那是在看到鄰居家的孩子去幼兒園之後,我扒著院門大哭了幾次之後,外婆終於
很不心甘情願的讓我成了中班插班生,從來沒有集體生活過的我,在午睡的時候
就出了問題,那時孩子們都睡在一個有木柵欄的小床上,阿姨要我們閉眼睛別的
孩子睡的都很快很香,我的眼睛眯了條縫順著柵欄外麵四處張望,沒過多一會兒
就覺得自己可憐了,恰逢幼兒園下午灌一種預防什麽病的中草藥,肯定苦得不得
了,不由得想起了家裏櫃子裏麵的牛奶糖,哇哇哭著被外婆帶回家,從此看著小
朋友去幼兒園,我眼巴巴的心有餘而力不足。
從那時起我睡覺時就不像死人了,翻身,伸胳膊,踢腿,雖然不是很頻繁,但是
已經不是那麽乖乖一動不動了,偶爾還會做噩夢驚醒,回頭想來,可能那個時候
已經開始了思想,當有不能被滿足的願望和想法的時候,都會給人留下記憶,哪
怕是很淺隻停留在睡夢中。
孩子在母親肚子裏麵最初很安靜,也許還沒有想法,便不動,就像我小時候睡覺
和木頭一樣,而隨著分娩期的來臨,孩子都喜歡運動,有了向往便開始了拳打腳
踢練習武功,很有可能是這樣,我後來逐漸的長大了接觸了外界有了煩惱之後,
經常輾轉反側,在也沒有兒時那麽安詳無憂的睡眠了。
人來到世界上的時候是直挺挺的放聲歌唱,人離開的時候是安靜地躺得筆直。

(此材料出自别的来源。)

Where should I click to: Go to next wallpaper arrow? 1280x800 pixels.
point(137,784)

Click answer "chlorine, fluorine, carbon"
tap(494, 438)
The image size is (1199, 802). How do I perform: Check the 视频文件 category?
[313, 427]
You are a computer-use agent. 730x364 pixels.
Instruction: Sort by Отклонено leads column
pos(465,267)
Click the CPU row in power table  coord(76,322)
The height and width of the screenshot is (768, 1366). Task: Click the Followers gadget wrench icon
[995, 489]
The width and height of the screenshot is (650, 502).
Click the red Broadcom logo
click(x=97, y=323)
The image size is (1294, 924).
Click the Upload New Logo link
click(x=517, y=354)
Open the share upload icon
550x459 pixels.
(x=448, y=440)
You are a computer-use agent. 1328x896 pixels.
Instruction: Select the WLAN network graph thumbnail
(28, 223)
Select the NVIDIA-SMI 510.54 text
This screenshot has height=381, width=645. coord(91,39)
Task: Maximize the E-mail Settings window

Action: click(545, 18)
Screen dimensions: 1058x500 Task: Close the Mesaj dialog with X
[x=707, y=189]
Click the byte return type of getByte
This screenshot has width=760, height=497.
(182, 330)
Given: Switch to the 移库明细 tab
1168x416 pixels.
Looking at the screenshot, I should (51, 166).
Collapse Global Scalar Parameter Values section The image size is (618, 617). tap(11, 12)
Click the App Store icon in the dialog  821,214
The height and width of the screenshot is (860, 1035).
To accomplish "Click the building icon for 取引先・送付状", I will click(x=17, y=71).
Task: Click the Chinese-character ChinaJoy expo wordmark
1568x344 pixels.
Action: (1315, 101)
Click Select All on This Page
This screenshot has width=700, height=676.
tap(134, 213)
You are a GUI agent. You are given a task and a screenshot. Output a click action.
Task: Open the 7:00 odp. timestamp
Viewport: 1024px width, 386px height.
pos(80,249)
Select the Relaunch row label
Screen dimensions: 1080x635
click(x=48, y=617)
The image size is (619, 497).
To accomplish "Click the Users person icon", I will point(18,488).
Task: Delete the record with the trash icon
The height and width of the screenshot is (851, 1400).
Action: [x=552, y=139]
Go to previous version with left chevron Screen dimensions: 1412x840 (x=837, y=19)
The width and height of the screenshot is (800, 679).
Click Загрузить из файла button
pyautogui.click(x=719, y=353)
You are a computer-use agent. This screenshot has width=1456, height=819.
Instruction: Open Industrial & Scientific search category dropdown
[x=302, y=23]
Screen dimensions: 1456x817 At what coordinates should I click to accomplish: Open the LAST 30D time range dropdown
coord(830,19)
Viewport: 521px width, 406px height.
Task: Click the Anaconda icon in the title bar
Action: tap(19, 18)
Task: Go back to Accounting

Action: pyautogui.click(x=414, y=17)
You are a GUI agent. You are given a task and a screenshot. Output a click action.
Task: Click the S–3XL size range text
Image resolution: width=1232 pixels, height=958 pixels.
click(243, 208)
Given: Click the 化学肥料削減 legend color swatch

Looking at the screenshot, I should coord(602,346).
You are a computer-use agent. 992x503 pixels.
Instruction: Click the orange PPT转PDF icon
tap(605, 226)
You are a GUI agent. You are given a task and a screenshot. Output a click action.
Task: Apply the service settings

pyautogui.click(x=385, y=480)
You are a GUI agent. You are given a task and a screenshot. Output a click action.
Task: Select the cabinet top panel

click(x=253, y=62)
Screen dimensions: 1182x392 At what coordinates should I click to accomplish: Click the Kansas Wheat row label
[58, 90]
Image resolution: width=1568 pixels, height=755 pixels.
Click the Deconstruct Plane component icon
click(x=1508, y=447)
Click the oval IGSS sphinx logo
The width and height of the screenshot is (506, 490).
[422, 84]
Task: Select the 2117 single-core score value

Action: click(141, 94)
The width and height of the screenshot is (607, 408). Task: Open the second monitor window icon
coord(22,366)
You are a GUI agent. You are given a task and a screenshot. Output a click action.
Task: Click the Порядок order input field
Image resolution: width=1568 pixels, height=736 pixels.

那
在世上停留的日子裏,有沒有這種可能,從一無所知的胚胎到了拳打腳踢來到世
界,之後再從一個順從家庭與社會的孩子到了社會上拚搏,不過是重複了在相同
的過程,而最終都會去另外一個世界,之所以如此假想,是因為睡眠中下意識的
動作和在母親腹中的動作比較起來出奇的相似。
每天回到家中,放下了虛偽的麵孔,無聊的客氣,洗一個熱水澡,浴缸裏麵的溫
度正好,撒上一包或是花香或是水果味道的入浴劑,待額頭微汗,穿上舒適的睡
衣躺在床上,當然不會忘記抱著電腦,看網絡新聞和朋友挖坑灌水般的閑聊總是
臨睡前的樂趣,當帶著幾分疲憊睡去之後,好像又回到了母親的懷中。
即便這個世界有幾分虛偽,可夢中的人依然那麽溫馨,好像到了天堂,你看那睡
夢中的人,偶爾翻一下身,伸下胳膊動下腿,偶爾不知想起了什麽美事麵帶微笑,
也許還說兩句別人聽不懂的話,這時的人是沒有防備的,像個純潔的孩子。